→ **Task description**: Substitute "item" for "target" everywhere it appears in the material below, and give every line again with nothing else changed. Leave the pictures out of your answer.

(Saved entries)
------------

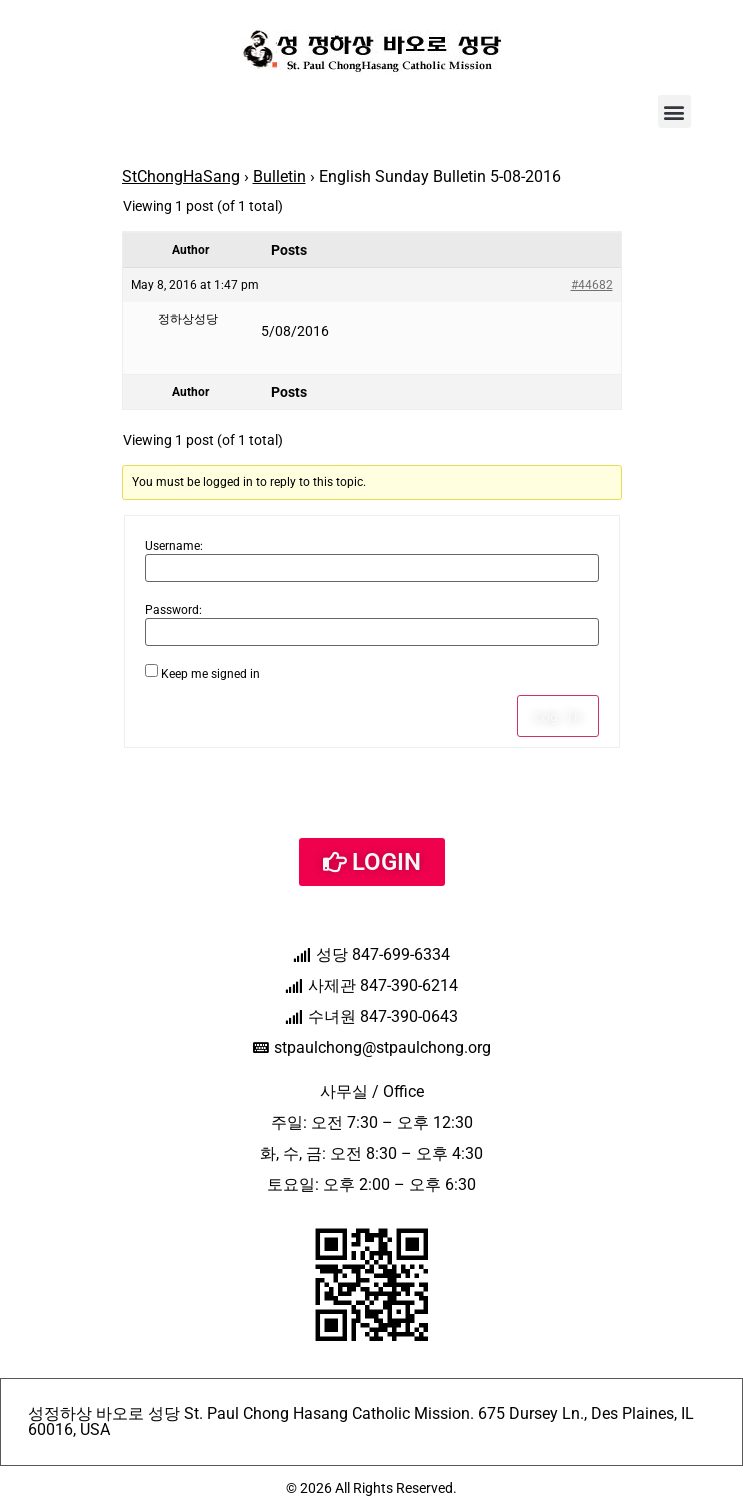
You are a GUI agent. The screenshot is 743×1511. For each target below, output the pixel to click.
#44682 (592, 285)
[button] (674, 111)
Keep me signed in (210, 674)
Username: (174, 546)
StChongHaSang (181, 176)
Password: (173, 610)
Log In (558, 716)
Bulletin (279, 176)
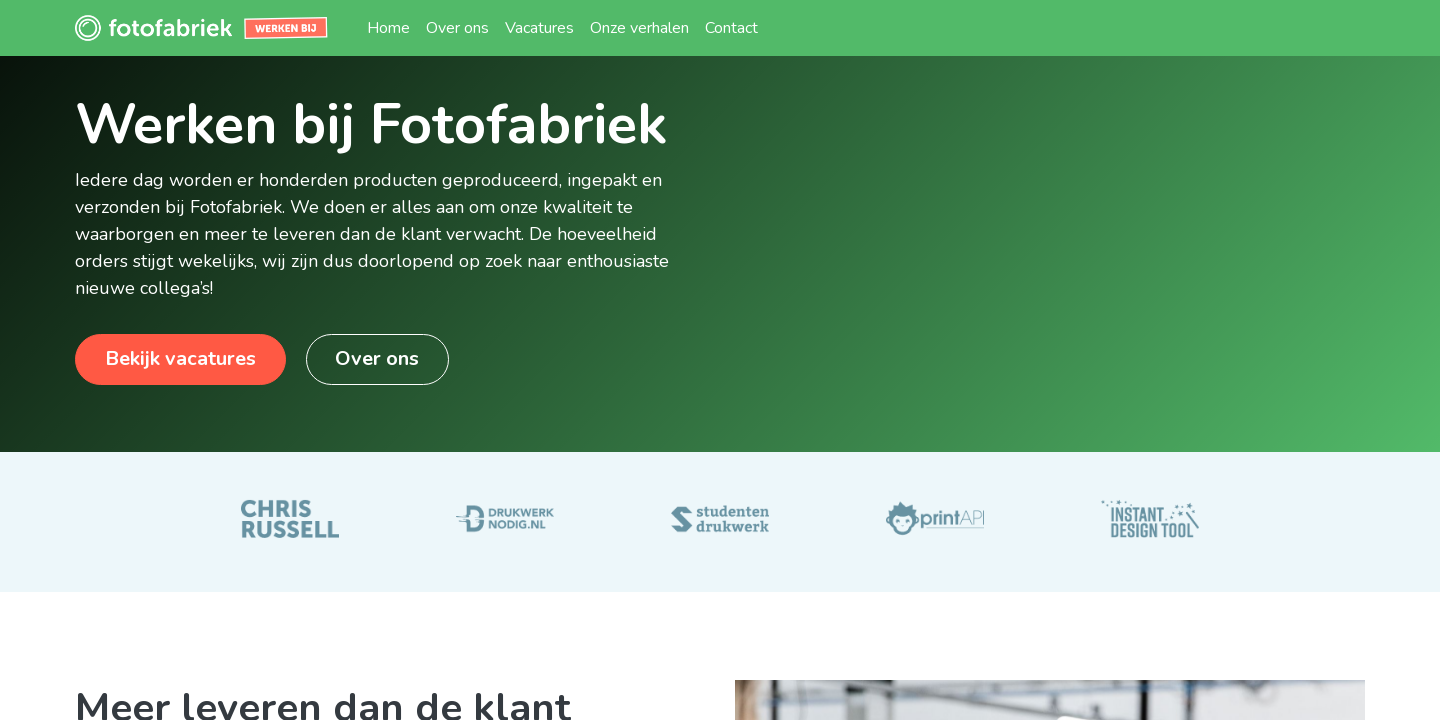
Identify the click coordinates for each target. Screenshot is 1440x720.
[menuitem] (388, 28)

------------

→ **Response to this exercise**:
You are a GUI agent. The screenshot is 743×1511. For each item below, output the pixel to click.
#44682 (592, 285)
[button] (674, 111)
Keep me signed in (210, 674)
Username: (174, 546)
StChongHaSang (181, 176)
Password: (173, 610)
Log In (558, 716)
Bulletin (279, 176)
Identify the click coordinates for each item. Screenshot is 1440x720.
[menuitem] (388, 28)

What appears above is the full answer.